The Lib-Dems, who were in denial about higher education's financial problems at the election, have been forced to make a rapid U-turn to an uncomfortable reality

This is not a perfect world, Vince Cable lamented during his uncomfortable hour defending the Browne report on higher education funding in the House of Commons yesterday. Indeed it is not. That is why Labour set up the Browne review in the first place. Universities were running out of money, students were facing financial hardship and the whole public sector, higher education included, was staring at early serious cuts in the budget, whatever the general election result. Every aspect of the problem had its unpalatable side. All those things are still true today, and are likely to get tougher. That is why the Liberal Democrats, who were in denial about higher education's financial problems at the election, have been forced to make a rapid U-turn to an uncomfortable reality.

The great virtue of Lord Browne's report is that it recognises the realities while attempting to uphold a core set of policy principles that should be broadly supported. These principles are that higher education should get more money than at present, that everyone with the potential to do so should have access to higher education, that part-time students should be treated on a par with full-time students, that students should pay back part of the cost of their education over the course of their working lives, depending on their earnings – and that the least well-off should be protected from costs that might otherwise deter them.

Looked at as a whole, the Browne report has come up with a well-judged but less-than-ideal solution to the real-world higher education funding problems facing this country. There is no point pretending that it augurs an easy future for England's colleges. It does not. But nor, absolutely crucially, do any of the alternatives. (Browne does not apply to Scotland, Wales or Northern Ireland, though its boost for English university funding has huge and challenging implications for them.) Not everything about the report is right, and significant parts of it should not be accepted – the case for a more realistic but still effective cap on fees remains a strong one, for example, and the student loan repayment terms of the proposed system still have dangerously regressive aspects which Mr Cable seems to accept must be sorted.

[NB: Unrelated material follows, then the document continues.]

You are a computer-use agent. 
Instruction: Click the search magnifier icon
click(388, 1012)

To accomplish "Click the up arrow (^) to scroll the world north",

The scheme devised by Lord Browne is in many ways a development of (and a vindications of) Labour's existing tuition fee system, though the average student would be better off in cash terms while at college than at present, the IFS calculated yesterday. Much of the complexity of the present system of student support would also be reduced by the universality of the proposed loan system. Browne's plan, with its strong support for the less well-off, is also better than a full-on graduate tax. This is partly because fee-based co-payment schemes ensure that the bulk of the money goes straight to the universities and colleges, thus enabling them to set their own budgets (though this will be daunting when the spending review bites), rather than to the Treasury, as a graduate tax would do. In this specific sense, the Browne proposals are good for academic freedom.

Politically, yesterday was a difficult day for the coalition – a sign of things to come. But Mr Cable was frank about the options and right to promise progressive amendment. He was helped, too, by the lack of clarity in Labour's position. But he needs to stop the trend towards a private-public divide in higher education similar to the one in secondary schooling, which Browne does little to deter and perhaps something to encourage. Action will be needed, too, to mitigate the scale of loan repayment. Headlines about £90,000 bills for a degree are unrepresentative – the typical graduate will face around £20,000 of repayments – but, even so, the Browne scheme will undoubtedly frighten families unprotected by the support system for the poor and not rich enough to be indifferent, and for whom £20,000, especially in straitened times like these, is a truly daunting sum.